> [Requirements]:
Rewrite the records from the line with "You are a computer-use agent. Image" up to and including the line with "pos(697,439)", keeping the requests and increasing every coordinate in the answers by 134. Output those lines only.

BEGIN Extracted information

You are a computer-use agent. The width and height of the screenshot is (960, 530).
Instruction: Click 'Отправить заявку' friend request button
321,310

END Extracted information
BEGIN Extracted information

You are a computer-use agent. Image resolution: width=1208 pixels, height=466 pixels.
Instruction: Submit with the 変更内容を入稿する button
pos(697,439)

END Extracted information

> [Solution]:
You are a computer-use agent. Image resolution: width=1208 pixels, height=466 pixels.
Instruction: Submit with the 変更内容を入稿する button
pos(831,573)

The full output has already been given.